── PASSAGE PROVIDED ──
# No Income



## Macroom

I will be moving to France in the new year and initially I will be renting. For two years I will be living off savings so no wages or pension. I noticed you need proof of income (wages or pension) to rent. Is there a way around this?


----------



## Crabtree

The first question is -have you got your visa sorted or are you an EU citizen? 
Secondly would you as a landlord rent to somebody with no visible means of supporting themselves?
And are "your savings" enough to pay your bills, utllities local taxes health care contributions etc?


----------



## Bevdeforges

One big reason to require income is that you are legally limited to about 30% of your income for rent. What some folks have done is to arrange for regular transfers from their savings accounts to their French checking/current accounts to show a regular receipt of funds over several months. Only problem with this approach is that it's difficult enough to open a French bank account when you're newly arrived. Much more so before you arrive.

But Crabtree has an excellent point. If you need a visa to live in France, you'll have to show "adequate income" in order to obtain a long-stay visa, depending on the reason you give for moving to France. If those two years of living on your savings are the two years prior to your being able to start drawing your pension, you may want to get a pension estimate and tailor your regular transfers from savings to be roughly in the amount of your estimated pension.


----------



## philthompson23

Bevdeforges said:


> One big reason to require income is that you are legally limited to about 30% of your income for rent. What some folks have done is to arrange for regular transfers from their savings accounts to their French checking/current accounts to show a regular receipt of funds over several months. Only problem with this approach is that it's difficult enough to open a French bank account when you're newly arrived. Much more so before you arrive.
───
── PROVIDED MATERIAL ──
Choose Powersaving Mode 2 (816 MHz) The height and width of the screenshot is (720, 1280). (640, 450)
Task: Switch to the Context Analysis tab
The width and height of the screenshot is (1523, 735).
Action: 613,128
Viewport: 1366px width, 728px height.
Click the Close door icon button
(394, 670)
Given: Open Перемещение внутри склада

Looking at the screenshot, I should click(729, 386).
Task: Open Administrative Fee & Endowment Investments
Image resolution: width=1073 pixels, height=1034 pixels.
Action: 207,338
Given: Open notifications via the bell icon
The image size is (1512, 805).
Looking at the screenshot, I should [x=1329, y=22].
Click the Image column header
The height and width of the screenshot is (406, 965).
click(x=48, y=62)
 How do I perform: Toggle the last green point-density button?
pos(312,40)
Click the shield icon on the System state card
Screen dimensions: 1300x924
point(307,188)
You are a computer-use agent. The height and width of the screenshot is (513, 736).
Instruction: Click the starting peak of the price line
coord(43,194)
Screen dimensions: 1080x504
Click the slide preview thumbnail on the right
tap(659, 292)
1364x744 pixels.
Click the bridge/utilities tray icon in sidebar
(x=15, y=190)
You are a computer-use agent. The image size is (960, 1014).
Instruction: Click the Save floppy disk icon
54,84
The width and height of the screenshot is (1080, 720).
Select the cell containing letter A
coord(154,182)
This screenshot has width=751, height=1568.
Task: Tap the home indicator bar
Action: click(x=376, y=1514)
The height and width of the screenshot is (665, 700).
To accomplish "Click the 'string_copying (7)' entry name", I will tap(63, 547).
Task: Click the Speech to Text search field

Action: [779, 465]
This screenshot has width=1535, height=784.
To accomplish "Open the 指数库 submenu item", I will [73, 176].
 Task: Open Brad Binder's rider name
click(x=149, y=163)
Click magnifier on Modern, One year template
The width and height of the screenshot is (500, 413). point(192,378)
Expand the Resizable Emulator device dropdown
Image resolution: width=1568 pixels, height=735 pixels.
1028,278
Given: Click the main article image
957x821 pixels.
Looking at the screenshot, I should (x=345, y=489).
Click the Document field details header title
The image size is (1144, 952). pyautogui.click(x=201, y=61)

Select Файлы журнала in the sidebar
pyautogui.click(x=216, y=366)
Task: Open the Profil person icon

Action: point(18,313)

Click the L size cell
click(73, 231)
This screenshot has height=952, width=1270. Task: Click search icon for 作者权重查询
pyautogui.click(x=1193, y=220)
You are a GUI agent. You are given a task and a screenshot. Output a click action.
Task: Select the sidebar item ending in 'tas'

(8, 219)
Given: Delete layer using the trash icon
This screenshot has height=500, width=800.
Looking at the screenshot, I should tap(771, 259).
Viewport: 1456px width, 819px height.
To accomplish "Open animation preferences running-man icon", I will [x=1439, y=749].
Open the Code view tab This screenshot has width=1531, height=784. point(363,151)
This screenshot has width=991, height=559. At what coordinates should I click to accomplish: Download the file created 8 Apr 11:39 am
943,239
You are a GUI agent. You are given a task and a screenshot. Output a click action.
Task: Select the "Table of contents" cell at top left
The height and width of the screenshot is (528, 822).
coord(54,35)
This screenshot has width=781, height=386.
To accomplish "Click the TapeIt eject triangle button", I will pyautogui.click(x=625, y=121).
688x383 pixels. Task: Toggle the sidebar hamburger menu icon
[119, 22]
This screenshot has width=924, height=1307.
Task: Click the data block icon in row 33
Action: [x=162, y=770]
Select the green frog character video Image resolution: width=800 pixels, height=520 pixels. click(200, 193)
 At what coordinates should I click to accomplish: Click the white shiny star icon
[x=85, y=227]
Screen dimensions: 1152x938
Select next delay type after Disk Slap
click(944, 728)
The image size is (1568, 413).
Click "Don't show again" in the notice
───
• **TASKS FOR THIS EXERCISE**:
1/ In the forum thread, what share of income is rent legally limited to?
2/ Gather every line of the rows that contains the string "coordinates", matching case exactly.

• **RESULTS FOR EACH TASK**:
1/ About 30% of income.

2/
This screenshot has width=991, height=559. At what coordinates should I click to accomplish: Download the file created 8 Apr 11:39 am
 At what coordinates should I click to accomplish: Click the white shiny star icon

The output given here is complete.